■ **TEXTO FORNECIDO**
A possível anulação do contrato com as empresas do Transporte Coletivo de Belo Horizonte, proposta pelo presidente da Câmara Municipal de Belo Horizonte, Gabriel Azevedo (sem partido), pode não ter validade jurídica. Isso é o que avaliam especialistas em direito público que alegam que não há respaldo legal para que o legislativo municipal tome essa medida. Na análise dos juristas, somente o próprio Executivo ou o poder Judiciário após ser provocado por uma ação civil poderiam determinar o cancelamento do contrato.
A avaliação é que caso a Câmara Municipal leve adiante essa medida, ela seria facilmente revertida na Justiça. Nesta quarta-feira (5/4), Gabriel Azevedo anunciou que irá iniciar diligências na Casa para a sustação dos contratos de concessão do transporte público de BH.
Segundo o vereador, o processo será iniciado depois de uma recomendação do Ministério Público de Contas (MPC). Em um ofício enviado ao parlamentar, o procurador Glaydson Santo Soprani Massaria, do MPC, solicitou que a Câmara "promova a imediata sustação dos contratos". O pedido foi feito com base em investigações do órgão que apontam a "ausência de competição real" na concorrência pública das empresas no acordo firmado em 2008 com o Executivo. De acordo com a denúncia, uma única empresa foi contratada para elaborar todas as propostas técnicas das concessionárias de ônibus.

■ **TAREFA A**
Transcreva sem alterações, nos registros, as linhas compreendidas entre a que contém "You are a GUI" e a que contém "Where should I", inclusive.

■ **EXTRATO DE DADOS**
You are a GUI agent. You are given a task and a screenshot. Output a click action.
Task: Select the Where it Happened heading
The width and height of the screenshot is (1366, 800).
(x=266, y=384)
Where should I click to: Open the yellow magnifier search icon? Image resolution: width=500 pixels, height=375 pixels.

* * *

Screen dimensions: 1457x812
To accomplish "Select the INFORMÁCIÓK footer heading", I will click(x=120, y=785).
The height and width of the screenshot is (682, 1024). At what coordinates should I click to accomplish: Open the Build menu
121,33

■ **TAREFA B**
Reescreva de forma mais concisa o parágrafo do texto sobre o transporte coletivo de Belo Horizonte que começa com "Segundo o vereador", preservando seus fatos principais.

■ **RESPOSTA REDIGIDA A**
You are a GUI agent. You are given a task and a screenshot. Output a click action.
Task: Select the Where it Happened heading
The width and height of the screenshot is (1366, 800).
(x=266, y=384)
Where should I click to: Open the yellow magnifier search icon? Image resolution: width=500 pixels, height=375 pixels.

■ **RESPOSTA REDIGIDA B**
O vereador afirma que o processo começará após recomendação do Ministério Público de Contas (MPC). Em ofício, o procurador Glaydson Santo Soprani Massaria solicitou à Câmara a imediata sustação dos contratos. O pedido se baseia em investigações do órgão que apontam ausência de competição real na concorrência do acordo firmado em 2008 com o Executivo. Segundo a denúncia, uma única empresa elaborou todas as propostas técnicas das concessionárias de ônibus.